Enviada em 11/10/2021

“A essência dos Direitos Humanos é o direito a ter direitos”, segundo Hannah Arendt. No entanto, tal essência não é verificada no direito à higiene pessoal e saúde, visto que, muitas pessoas com útero acabam improvisando substitutos para o absorvente, como: jornal, pedaços de pano, folhas de árvores, miolo de pão, tudo para conter a menstruação. Nesse contexto, percebe-se a configuração de um complexo problema, que se enraíza na elitização e na falta de investimentos.

Nesse cenário, primeiramente, a desigualdade social mostra-se um complexo dificultador. Segundo o Programa das Nações Unidas para o Desenvolvimento, o Brasil é hoje o sétimo país mais desigual do mundo. Tal disparidade é nítida na privação de higiene adequada à uma parcela da população, dado que, de acordo com a CNN Brasil, 4 milhões de meninas sofrem com a falta de acesso a absorventes e banheiros com sabonete nas escolas. Assim, diminuir a desigualdade no país é fundamental para atuar sobre esse problema.

Além disso, a pobreza menstrual encontra terra fértil na falta de infraestrutura. Karl Marx explica que, em uma sociedade capitalista, o centro é o capital. Então, para resolver a indisponibilidade de produtos para conter o fluxo de sangue, é preciso capital investido, já que, o Projeto de Lei nº 4968/19, que prevê a distribuição gratuita de absorventes em escolas públicas, penitenciárias e obriga a inclusão do produto em cestas básicas foi vetado pelo presidente Jair Bolsonaro. Dessa forma, para que essa carência seja promovida, urge que as iniciativas pública e privada destinem dinheiro para esse fim.
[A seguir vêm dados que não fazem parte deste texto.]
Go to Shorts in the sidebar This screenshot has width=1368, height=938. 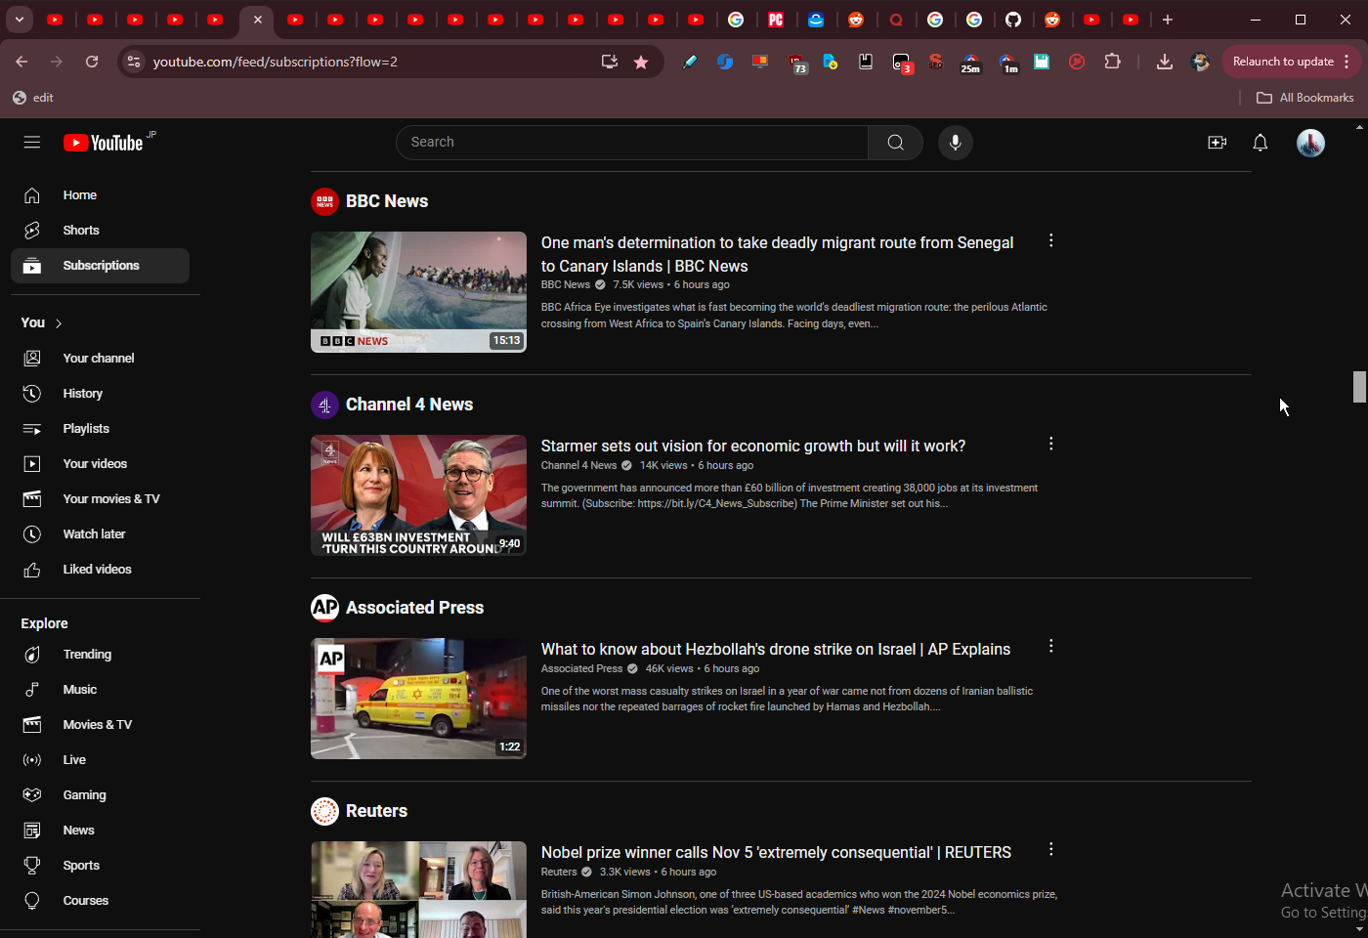[81, 231]

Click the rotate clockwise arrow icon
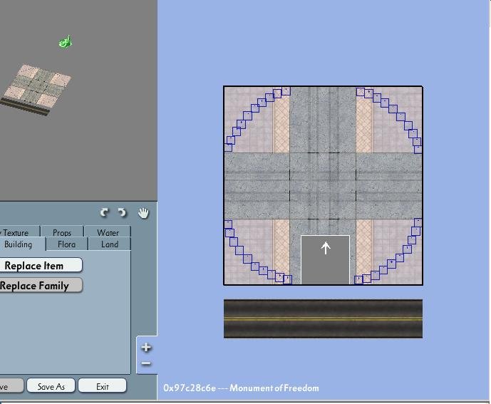104,212
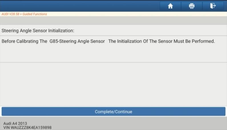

Para isso, o Governo Federal deve organizar um grande investimento, por meio da destinação de verbas para combater a pobreza menstrual, a fim de reverter a má infraestrutura existente. Tal ação pode, ainda, ser documentada pelo canal do YouTube do governo para a população acompanhar os resultados. Paralelamente, é preciso intervir sobre o silenciamento presente no problema. Dessa forma, será possível tornar os preceitos da Declaração Universal dos Direitos Humanos uma realidade mais próxima.